━━ SOURCE INFORMATION

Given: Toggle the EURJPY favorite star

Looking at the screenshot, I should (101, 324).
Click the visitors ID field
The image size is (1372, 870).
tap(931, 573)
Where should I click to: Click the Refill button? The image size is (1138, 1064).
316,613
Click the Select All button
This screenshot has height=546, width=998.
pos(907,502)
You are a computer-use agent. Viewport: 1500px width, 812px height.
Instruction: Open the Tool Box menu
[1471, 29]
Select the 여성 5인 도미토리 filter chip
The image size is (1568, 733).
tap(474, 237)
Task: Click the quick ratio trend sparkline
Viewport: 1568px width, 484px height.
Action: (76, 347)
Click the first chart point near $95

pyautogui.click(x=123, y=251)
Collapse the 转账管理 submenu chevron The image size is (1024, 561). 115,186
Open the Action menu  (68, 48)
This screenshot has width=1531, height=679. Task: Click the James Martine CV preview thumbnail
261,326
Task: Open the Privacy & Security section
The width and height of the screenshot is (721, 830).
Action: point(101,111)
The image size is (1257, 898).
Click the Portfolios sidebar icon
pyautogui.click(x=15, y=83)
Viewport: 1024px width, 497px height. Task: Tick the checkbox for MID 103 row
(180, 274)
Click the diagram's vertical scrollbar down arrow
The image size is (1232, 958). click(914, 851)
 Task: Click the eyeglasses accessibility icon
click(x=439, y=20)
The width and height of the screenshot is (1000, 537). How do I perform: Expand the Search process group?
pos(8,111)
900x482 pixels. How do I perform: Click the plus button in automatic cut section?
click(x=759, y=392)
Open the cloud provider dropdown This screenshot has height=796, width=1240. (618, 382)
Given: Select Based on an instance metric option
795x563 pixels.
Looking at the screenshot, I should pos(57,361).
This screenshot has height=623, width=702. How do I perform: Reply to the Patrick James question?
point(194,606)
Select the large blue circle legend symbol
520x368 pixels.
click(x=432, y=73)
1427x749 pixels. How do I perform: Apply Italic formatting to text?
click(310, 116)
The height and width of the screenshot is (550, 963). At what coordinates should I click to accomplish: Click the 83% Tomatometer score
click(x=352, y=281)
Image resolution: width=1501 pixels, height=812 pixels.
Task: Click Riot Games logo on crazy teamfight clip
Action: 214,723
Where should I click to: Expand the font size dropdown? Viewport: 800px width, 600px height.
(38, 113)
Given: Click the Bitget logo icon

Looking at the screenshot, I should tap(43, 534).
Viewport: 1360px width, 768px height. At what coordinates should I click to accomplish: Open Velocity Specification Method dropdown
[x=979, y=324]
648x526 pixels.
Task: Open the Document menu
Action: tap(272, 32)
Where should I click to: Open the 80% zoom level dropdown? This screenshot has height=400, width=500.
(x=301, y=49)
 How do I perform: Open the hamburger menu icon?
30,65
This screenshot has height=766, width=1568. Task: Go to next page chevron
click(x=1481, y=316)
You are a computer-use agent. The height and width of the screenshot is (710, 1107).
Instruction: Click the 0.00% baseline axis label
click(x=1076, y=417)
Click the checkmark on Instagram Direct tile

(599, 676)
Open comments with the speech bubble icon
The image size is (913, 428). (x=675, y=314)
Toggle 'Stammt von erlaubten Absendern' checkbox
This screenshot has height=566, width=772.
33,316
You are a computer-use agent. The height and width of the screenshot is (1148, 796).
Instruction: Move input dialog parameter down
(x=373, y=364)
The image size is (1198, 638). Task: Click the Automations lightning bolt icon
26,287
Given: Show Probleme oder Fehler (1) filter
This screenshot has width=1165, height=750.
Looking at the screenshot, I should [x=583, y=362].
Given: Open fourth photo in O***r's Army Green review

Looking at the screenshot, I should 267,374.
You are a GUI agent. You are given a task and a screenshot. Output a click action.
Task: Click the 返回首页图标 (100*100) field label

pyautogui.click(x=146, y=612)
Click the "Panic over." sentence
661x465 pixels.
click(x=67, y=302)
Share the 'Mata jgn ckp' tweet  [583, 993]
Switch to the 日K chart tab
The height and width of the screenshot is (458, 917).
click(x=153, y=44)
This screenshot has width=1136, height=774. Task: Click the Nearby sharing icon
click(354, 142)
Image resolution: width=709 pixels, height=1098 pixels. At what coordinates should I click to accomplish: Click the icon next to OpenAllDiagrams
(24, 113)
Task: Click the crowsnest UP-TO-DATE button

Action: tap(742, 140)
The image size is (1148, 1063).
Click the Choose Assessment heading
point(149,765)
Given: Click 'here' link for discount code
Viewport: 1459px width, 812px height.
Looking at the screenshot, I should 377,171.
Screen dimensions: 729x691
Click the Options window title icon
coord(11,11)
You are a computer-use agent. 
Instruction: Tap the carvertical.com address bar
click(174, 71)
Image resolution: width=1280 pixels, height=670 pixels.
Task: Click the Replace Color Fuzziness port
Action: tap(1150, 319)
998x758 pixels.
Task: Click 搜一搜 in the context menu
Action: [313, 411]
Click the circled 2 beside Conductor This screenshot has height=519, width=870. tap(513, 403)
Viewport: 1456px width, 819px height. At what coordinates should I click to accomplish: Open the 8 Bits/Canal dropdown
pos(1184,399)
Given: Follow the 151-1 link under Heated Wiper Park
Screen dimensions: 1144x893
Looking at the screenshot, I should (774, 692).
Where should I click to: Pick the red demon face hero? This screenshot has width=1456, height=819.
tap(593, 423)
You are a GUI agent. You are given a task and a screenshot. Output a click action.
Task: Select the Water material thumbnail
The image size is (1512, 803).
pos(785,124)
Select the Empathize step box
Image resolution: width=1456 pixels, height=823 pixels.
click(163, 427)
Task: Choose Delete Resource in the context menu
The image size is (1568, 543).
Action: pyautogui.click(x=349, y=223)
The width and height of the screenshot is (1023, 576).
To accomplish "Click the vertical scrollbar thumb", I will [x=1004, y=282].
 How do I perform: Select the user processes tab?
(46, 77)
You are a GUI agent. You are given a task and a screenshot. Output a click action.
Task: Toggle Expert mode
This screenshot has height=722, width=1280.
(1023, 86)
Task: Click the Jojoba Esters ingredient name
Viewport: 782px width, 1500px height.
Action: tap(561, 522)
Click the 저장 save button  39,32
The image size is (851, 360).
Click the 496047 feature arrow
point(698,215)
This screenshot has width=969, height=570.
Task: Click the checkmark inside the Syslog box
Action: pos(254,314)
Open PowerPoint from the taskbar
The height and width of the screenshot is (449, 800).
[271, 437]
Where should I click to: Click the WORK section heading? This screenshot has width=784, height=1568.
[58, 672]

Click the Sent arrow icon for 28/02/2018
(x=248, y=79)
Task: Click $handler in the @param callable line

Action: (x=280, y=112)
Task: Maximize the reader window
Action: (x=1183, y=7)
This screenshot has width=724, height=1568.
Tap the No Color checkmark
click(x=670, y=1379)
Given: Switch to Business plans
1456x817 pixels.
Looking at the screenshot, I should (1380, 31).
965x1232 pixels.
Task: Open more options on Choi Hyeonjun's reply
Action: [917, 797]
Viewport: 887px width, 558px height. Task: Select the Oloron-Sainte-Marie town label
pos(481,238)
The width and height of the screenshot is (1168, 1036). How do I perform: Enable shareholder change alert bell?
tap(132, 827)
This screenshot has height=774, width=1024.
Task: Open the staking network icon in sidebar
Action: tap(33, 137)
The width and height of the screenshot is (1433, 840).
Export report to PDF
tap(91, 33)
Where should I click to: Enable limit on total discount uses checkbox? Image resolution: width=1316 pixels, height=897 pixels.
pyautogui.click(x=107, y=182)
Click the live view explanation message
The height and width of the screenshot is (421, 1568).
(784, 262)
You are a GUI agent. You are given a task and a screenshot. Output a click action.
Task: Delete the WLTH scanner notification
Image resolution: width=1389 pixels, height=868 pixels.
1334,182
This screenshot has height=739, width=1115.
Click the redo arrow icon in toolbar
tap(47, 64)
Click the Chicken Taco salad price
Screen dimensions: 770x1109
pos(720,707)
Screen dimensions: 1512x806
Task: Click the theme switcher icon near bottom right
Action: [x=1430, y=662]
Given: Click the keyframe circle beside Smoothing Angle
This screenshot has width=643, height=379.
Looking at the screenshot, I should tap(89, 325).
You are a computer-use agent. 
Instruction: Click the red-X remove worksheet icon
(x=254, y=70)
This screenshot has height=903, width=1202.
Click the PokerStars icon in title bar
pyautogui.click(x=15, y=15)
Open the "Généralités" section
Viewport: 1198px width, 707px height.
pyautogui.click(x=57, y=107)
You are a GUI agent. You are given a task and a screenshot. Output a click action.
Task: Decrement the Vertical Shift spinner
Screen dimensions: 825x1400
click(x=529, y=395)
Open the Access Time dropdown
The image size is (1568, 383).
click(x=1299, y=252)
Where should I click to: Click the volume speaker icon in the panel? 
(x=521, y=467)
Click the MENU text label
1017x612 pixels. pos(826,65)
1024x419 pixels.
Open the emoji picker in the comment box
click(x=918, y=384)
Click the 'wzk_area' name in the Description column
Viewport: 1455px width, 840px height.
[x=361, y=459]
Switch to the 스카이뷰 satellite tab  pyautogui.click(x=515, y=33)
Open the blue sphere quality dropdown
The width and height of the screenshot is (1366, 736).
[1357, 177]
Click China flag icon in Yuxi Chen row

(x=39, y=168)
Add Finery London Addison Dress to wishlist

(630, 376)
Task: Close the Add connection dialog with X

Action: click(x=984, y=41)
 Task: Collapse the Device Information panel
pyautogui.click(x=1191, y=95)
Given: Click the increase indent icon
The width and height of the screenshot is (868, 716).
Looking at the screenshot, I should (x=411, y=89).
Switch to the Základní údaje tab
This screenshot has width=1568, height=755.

━━━━

*EXERCISE:* Determine the number of lines in the entries that contain "Delete", then write that number alone.

*SOLUTION TO THIS PROBLEM:* 2